• [Your objective] Could you turn every one of the items below into a numbered list, dropping any blank lines?

• [Source data]

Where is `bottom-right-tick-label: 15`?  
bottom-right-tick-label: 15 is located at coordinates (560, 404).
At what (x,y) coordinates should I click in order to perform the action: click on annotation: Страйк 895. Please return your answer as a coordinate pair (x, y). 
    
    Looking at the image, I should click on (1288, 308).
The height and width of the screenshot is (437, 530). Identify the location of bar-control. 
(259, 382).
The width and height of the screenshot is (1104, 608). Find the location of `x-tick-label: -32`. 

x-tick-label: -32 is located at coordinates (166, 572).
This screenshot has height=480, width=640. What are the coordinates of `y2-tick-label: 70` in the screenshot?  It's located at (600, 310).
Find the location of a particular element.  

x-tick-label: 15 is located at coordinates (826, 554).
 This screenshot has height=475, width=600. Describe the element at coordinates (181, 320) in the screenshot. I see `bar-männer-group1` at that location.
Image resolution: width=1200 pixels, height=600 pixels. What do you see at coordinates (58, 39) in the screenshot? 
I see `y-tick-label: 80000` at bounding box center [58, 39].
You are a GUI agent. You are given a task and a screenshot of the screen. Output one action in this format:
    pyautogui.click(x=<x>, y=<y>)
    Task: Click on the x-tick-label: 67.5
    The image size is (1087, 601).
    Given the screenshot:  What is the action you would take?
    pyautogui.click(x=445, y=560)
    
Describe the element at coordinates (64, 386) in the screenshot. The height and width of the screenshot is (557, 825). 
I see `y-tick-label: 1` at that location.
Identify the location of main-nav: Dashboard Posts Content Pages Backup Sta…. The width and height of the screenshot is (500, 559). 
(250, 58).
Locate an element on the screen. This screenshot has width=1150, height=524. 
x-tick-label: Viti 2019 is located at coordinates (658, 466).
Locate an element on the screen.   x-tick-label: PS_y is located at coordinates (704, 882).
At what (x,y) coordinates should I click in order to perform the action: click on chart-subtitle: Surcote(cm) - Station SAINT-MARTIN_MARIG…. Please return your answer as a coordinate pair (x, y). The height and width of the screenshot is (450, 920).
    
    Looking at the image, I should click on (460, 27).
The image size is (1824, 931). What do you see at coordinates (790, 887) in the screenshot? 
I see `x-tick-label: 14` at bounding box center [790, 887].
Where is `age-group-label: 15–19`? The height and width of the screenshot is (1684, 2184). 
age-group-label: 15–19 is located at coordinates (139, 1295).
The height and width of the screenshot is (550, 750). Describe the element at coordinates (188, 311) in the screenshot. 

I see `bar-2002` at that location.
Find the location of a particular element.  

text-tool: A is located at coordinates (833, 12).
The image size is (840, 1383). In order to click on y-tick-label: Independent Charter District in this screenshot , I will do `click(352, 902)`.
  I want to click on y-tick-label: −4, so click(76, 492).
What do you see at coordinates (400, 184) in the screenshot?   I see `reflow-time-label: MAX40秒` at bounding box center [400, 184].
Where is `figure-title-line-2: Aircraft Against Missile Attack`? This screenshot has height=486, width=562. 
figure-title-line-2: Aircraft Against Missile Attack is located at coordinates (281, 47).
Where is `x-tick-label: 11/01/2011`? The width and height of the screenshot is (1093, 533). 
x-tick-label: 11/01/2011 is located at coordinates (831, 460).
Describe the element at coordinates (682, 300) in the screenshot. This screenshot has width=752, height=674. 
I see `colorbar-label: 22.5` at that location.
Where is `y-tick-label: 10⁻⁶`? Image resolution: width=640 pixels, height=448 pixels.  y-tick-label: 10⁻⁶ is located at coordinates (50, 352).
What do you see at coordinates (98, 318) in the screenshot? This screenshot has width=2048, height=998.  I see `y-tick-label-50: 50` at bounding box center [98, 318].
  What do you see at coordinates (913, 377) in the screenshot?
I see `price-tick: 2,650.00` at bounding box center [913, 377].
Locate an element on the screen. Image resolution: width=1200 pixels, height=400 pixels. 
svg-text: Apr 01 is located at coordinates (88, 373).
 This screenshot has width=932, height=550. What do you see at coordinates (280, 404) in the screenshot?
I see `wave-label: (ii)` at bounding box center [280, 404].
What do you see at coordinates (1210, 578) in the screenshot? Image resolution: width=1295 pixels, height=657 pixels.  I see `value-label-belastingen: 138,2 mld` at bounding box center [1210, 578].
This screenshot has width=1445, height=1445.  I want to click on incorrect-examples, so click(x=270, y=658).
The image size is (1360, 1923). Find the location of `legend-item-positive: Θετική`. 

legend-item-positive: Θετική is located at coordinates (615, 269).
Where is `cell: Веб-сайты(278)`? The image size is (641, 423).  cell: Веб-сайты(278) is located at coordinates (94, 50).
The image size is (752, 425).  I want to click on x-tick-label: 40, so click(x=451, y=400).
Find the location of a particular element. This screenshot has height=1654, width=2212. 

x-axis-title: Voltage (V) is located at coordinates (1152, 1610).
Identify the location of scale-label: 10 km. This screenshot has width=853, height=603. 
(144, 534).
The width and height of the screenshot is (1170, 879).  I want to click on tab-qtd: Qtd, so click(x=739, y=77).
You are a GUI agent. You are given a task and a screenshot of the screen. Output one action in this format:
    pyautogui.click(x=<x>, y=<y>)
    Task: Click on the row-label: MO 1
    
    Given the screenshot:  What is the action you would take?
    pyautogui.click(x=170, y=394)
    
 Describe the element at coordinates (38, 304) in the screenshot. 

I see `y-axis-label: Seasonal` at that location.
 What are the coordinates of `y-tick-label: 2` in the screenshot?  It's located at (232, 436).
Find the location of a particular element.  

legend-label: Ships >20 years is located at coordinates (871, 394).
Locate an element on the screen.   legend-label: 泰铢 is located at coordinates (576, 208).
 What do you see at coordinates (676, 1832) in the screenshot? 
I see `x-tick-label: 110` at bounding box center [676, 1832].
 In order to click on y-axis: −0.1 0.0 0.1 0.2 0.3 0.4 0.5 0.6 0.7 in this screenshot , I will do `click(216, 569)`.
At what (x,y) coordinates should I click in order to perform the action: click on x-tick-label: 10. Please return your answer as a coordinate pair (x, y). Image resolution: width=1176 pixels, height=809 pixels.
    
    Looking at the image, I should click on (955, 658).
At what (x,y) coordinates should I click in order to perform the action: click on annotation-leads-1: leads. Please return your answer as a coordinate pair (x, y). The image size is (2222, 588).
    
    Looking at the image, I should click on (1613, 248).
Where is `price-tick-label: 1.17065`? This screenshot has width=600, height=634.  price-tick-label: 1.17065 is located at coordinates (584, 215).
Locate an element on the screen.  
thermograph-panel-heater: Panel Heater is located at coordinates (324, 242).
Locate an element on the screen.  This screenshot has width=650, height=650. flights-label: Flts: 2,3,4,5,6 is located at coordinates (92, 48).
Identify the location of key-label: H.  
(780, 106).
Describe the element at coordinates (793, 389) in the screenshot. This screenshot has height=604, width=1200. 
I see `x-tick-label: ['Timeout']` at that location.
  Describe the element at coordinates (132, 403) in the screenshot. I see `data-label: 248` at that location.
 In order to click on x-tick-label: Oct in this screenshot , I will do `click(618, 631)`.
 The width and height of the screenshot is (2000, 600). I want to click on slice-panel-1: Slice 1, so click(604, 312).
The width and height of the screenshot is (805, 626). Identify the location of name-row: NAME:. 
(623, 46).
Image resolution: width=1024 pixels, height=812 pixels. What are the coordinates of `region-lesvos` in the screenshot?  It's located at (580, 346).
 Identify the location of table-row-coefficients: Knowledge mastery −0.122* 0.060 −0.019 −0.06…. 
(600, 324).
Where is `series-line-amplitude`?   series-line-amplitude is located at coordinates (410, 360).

• [Your solution]
1. Where is `bottom-right-tick-label: 15`?  
2. bottom-right-tick-label: 15 is located at coordinates (560, 404).
3. At what (x,y) coordinates should I click in order to perform the action: click on annotation: Страйк 895. Please return your answer as a coordinate pair (x, y). 
4.     Looking at the image, I should click on (1288, 308).
5. The height and width of the screenshot is (437, 530). Identify the location of bar-control. 
6. (259, 382).
7. The width and height of the screenshot is (1104, 608). Find the location of `x-tick-label: -32`. 
8. x-tick-label: -32 is located at coordinates (166, 572).
9. This screenshot has height=480, width=640. What are the coordinates of `y2-tick-label: 70` in the screenshot?  It's located at (600, 310).
10. Find the location of a particular element.  
11. x-tick-label: 15 is located at coordinates (826, 554).
12.  This screenshot has height=475, width=600. Describe the element at coordinates (181, 320) in the screenshot. I see `bar-männer-group1` at that location.
13. Image resolution: width=1200 pixels, height=600 pixels. What do you see at coordinates (58, 39) in the screenshot? 
14. I see `y-tick-label: 80000` at bounding box center [58, 39].
15. You are a GUI agent. You are given a task and a screenshot of the screen. Output one action in this format:
16.     pyautogui.click(x=<x>, y=<y>)
17.     Task: Click on the x-tick-label: 67.5
18.     The image size is (1087, 601).
19.     Given the screenshot:  What is the action you would take?
20.     pyautogui.click(x=445, y=560)
21. Describe the element at coordinates (64, 386) in the screenshot. The height and width of the screenshot is (557, 825). 
22. I see `y-tick-label: 1` at that location.
23. Identify the location of main-nav: Dashboard Posts Content Pages Backup Sta…. The width and height of the screenshot is (500, 559). 
24. (250, 58).
25. Locate an element on the screen. This screenshot has width=1150, height=524. 
26. x-tick-label: Viti 2019 is located at coordinates (658, 466).
27. Locate an element on the screen.   x-tick-label: PS_y is located at coordinates (704, 882).
28. At what (x,y) coordinates should I click in order to perform the action: click on chart-subtitle: Surcote(cm) - Station SAINT-MARTIN_MARIG…. Please return your answer as a coordinate pair (x, y). The height and width of the screenshot is (450, 920).
29.     Looking at the image, I should click on (460, 27).
30. The image size is (1824, 931). What do you see at coordinates (790, 887) in the screenshot? 
31. I see `x-tick-label: 14` at bounding box center [790, 887].
32. Where is `age-group-label: 15–19`? The height and width of the screenshot is (1684, 2184). 
33. age-group-label: 15–19 is located at coordinates (139, 1295).
34. The height and width of the screenshot is (550, 750). Describe the element at coordinates (188, 311) in the screenshot. 
35. I see `bar-2002` at that location.
36. Find the location of a particular element.  
37. text-tool: A is located at coordinates (833, 12).
38. The image size is (840, 1383). In order to click on y-tick-label: Independent Charter District in this screenshot , I will do `click(352, 902)`.
39.   I want to click on y-tick-label: −4, so click(76, 492).
40. What do you see at coordinates (400, 184) in the screenshot?   I see `reflow-time-label: MAX40秒` at bounding box center [400, 184].
41. Where is `figure-title-line-2: Aircraft Against Missile Attack`? This screenshot has height=486, width=562. 
42. figure-title-line-2: Aircraft Against Missile Attack is located at coordinates (281, 47).
43. Where is `x-tick-label: 11/01/2011`? The width and height of the screenshot is (1093, 533). 
44. x-tick-label: 11/01/2011 is located at coordinates (831, 460).
45. Describe the element at coordinates (682, 300) in the screenshot. This screenshot has width=752, height=674. 
46. I see `colorbar-label: 22.5` at that location.
47. Where is `y-tick-label: 10⁻⁶`? Image resolution: width=640 pixels, height=448 pixels.  y-tick-label: 10⁻⁶ is located at coordinates (50, 352).
48. What do you see at coordinates (98, 318) in the screenshot? This screenshot has width=2048, height=998.  I see `y-tick-label-50: 50` at bounding box center [98, 318].
49.   What do you see at coordinates (913, 377) in the screenshot?
50. I see `price-tick: 2,650.00` at bounding box center [913, 377].
51. Locate an element on the screen. Image resolution: width=1200 pixels, height=400 pixels. 
52. svg-text: Apr 01 is located at coordinates (88, 373).
53.  This screenshot has width=932, height=550. What do you see at coordinates (280, 404) in the screenshot?
54. I see `wave-label: (ii)` at bounding box center [280, 404].
55. What do you see at coordinates (1210, 578) in the screenshot? Image resolution: width=1295 pixels, height=657 pixels.  I see `value-label-belastingen: 138,2 mld` at bounding box center [1210, 578].
56. This screenshot has width=1445, height=1445.  I want to click on incorrect-examples, so click(x=270, y=658).
57. The image size is (1360, 1923). Find the location of `legend-item-positive: Θετική`. 
58. legend-item-positive: Θετική is located at coordinates (615, 269).
59. Where is `cell: Веб-сайты(278)`? The image size is (641, 423).  cell: Веб-сайты(278) is located at coordinates (94, 50).
60. The image size is (752, 425).  I want to click on x-tick-label: 40, so click(x=451, y=400).
61. Find the location of a particular element. This screenshot has height=1654, width=2212. 
62. x-axis-title: Voltage (V) is located at coordinates (1152, 1610).
63. Identify the location of scale-label: 10 km. This screenshot has width=853, height=603. 
64. (144, 534).
65. The width and height of the screenshot is (1170, 879).  I want to click on tab-qtd: Qtd, so click(x=739, y=77).
66. You are a GUI agent. You are given a task and a screenshot of the screen. Output one action in this format:
67.     pyautogui.click(x=<x>, y=<y>)
68.     Task: Click on the row-label: MO 1
69.     Given the screenshot:  What is the action you would take?
70.     pyautogui.click(x=170, y=394)
71.  Describe the element at coordinates (38, 304) in the screenshot. 
72. I see `y-axis-label: Seasonal` at that location.
73.  What are the coordinates of `y-tick-label: 2` in the screenshot?  It's located at (232, 436).
74. Find the location of a particular element.  
75. legend-label: Ships >20 years is located at coordinates (871, 394).
76. Locate an element on the screen.   legend-label: 泰铢 is located at coordinates (576, 208).
77.  What do you see at coordinates (676, 1832) in the screenshot? 
78. I see `x-tick-label: 110` at bounding box center [676, 1832].
79.  In order to click on y-axis: −0.1 0.0 0.1 0.2 0.3 0.4 0.5 0.6 0.7 in this screenshot , I will do `click(216, 569)`.
80. At what (x,y) coordinates should I click in order to perform the action: click on x-tick-label: 10. Please return your answer as a coordinate pair (x, y). Image resolution: width=1176 pixels, height=809 pixels.
81.     Looking at the image, I should click on (955, 658).
82. At what (x,y) coordinates should I click in order to perform the action: click on annotation-leads-1: leads. Please return your answer as a coordinate pair (x, y). The image size is (2222, 588).
83.     Looking at the image, I should click on (1613, 248).
84. Where is `price-tick-label: 1.17065`? This screenshot has width=600, height=634.  price-tick-label: 1.17065 is located at coordinates (584, 215).
85. Locate an element on the screen.  
86. thermograph-panel-heater: Panel Heater is located at coordinates (324, 242).
87. Locate an element on the screen.  This screenshot has width=650, height=650. flights-label: Flts: 2,3,4,5,6 is located at coordinates (92, 48).
88. Identify the location of key-label: H.  
89. (780, 106).
90. Describe the element at coordinates (793, 389) in the screenshot. This screenshot has height=604, width=1200. 
91. I see `x-tick-label: ['Timeout']` at that location.
92.   Describe the element at coordinates (132, 403) in the screenshot. I see `data-label: 248` at that location.
93.  In order to click on x-tick-label: Oct in this screenshot , I will do `click(618, 631)`.
94.  The width and height of the screenshot is (2000, 600). I want to click on slice-panel-1: Slice 1, so click(604, 312).
95. The width and height of the screenshot is (805, 626). Identify the location of name-row: NAME:. 
96. (623, 46).
97. Image resolution: width=1024 pixels, height=812 pixels. What are the coordinates of `region-lesvos` in the screenshot?  It's located at (580, 346).
98.  Identify the location of table-row-coefficients: Knowledge mastery −0.122* 0.060 −0.019 −0.06…. 
99. (600, 324).
100. Where is `series-line-amplitude`?   series-line-amplitude is located at coordinates (410, 360).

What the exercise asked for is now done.